BEGIN Given data

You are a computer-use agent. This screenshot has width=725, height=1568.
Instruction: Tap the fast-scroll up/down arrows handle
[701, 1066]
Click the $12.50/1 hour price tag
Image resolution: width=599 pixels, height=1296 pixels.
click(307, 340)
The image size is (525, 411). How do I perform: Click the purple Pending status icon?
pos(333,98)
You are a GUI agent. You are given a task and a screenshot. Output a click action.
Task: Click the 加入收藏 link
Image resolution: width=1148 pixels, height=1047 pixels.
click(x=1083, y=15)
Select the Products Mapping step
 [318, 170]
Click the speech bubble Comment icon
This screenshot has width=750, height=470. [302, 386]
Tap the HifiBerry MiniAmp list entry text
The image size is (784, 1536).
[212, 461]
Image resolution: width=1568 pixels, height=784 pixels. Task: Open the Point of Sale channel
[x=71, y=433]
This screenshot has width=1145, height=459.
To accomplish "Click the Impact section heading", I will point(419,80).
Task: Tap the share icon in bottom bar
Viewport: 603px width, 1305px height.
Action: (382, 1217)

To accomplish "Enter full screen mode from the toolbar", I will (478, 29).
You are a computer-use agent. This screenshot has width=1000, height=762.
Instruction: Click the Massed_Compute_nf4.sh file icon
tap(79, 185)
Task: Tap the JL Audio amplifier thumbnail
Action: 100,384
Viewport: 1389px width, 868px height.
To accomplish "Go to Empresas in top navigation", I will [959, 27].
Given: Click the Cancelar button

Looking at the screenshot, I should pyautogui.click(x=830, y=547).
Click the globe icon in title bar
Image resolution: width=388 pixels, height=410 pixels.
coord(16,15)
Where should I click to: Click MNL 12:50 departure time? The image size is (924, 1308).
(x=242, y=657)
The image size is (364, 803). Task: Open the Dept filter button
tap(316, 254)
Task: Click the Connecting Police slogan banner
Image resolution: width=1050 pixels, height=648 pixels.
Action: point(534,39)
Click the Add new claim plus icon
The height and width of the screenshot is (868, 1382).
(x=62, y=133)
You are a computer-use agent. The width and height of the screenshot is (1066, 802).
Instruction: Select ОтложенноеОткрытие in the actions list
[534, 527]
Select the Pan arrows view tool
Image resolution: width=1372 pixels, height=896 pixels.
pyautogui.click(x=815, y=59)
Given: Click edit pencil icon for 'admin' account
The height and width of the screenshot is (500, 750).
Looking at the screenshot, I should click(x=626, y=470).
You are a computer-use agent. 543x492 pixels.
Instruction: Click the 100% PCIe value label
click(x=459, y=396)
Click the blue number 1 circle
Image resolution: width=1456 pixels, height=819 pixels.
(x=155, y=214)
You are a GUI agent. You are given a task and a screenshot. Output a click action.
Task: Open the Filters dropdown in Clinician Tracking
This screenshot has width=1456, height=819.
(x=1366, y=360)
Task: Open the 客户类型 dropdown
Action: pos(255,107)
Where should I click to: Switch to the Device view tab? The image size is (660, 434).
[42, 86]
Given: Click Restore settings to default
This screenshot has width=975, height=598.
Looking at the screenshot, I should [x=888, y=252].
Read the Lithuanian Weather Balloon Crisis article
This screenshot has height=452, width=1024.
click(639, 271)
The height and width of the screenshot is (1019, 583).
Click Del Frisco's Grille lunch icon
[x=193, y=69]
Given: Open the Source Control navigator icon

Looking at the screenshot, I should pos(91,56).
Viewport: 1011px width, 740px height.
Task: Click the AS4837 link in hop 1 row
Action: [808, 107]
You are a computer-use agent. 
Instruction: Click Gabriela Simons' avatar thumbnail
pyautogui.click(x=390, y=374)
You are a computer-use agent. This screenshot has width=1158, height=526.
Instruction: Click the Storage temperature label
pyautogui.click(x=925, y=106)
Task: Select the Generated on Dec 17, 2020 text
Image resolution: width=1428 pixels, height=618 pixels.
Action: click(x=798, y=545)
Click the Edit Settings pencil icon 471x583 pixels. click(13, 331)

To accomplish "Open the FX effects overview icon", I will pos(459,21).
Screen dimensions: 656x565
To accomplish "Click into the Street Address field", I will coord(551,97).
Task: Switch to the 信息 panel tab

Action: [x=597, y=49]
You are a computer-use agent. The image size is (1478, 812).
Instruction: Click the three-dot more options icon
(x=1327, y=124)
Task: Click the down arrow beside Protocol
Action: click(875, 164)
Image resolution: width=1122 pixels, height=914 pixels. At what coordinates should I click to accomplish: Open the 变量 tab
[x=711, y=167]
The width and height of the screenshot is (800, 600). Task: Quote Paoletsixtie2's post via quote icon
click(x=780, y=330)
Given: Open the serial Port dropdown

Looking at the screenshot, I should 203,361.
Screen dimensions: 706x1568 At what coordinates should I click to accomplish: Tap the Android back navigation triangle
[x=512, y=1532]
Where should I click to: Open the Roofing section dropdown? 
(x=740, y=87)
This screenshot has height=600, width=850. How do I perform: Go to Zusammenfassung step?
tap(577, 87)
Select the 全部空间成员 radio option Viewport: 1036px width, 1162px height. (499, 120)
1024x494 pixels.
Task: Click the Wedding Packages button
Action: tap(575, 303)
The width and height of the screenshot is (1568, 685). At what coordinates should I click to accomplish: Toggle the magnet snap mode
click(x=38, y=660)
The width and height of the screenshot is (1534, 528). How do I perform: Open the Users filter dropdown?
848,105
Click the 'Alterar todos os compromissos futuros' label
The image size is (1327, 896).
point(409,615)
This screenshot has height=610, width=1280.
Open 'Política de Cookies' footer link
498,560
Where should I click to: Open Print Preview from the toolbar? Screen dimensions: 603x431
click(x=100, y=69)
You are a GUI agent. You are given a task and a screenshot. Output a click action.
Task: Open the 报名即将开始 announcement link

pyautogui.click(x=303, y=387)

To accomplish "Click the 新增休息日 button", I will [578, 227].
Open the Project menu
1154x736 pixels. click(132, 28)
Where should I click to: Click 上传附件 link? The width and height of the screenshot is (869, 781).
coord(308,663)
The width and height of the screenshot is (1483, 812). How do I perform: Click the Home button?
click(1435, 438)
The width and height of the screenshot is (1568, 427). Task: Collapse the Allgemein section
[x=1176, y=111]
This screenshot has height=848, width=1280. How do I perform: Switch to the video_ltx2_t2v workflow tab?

END Given data

Short task: Give the lines starting at the one containing "Image resolution: width=1122" and ending at the one containing "Action: tap(575, 303)" as a JSON list of strings, one string per line, leaving out blank lines.

Task answer:
[
  "Image resolution: width=1122 pixels, height=914 pixels. At what coordinates should I click to accomplish: Open the 变量 tab",
  "[x=711, y=167]",
  "The width and height of the screenshot is (800, 600). Task: Quote Paoletsixtie2's post via quote icon",
  "click(x=780, y=330)",
  "Given: Open the serial Port dropdown",
  "Looking at the screenshot, I should 203,361.",
  "Screen dimensions: 706x1568 At what coordinates should I click to accomplish: Tap the Android back navigation triangle",
  "[x=512, y=1532]",
  "Where should I click to: Open the Roofing section dropdown? ",
  "(x=740, y=87)",
  "This screenshot has height=600, width=850. How do I perform: Go to Zusammenfassung step?",
  "tap(577, 87)",
  "Select the 全部空间成员 radio option Viewport: 1036px width, 1162px height. (499, 120)",
  "1024x494 pixels.",
  "Task: Click the Wedding Packages button",
  "Action: tap(575, 303)"
]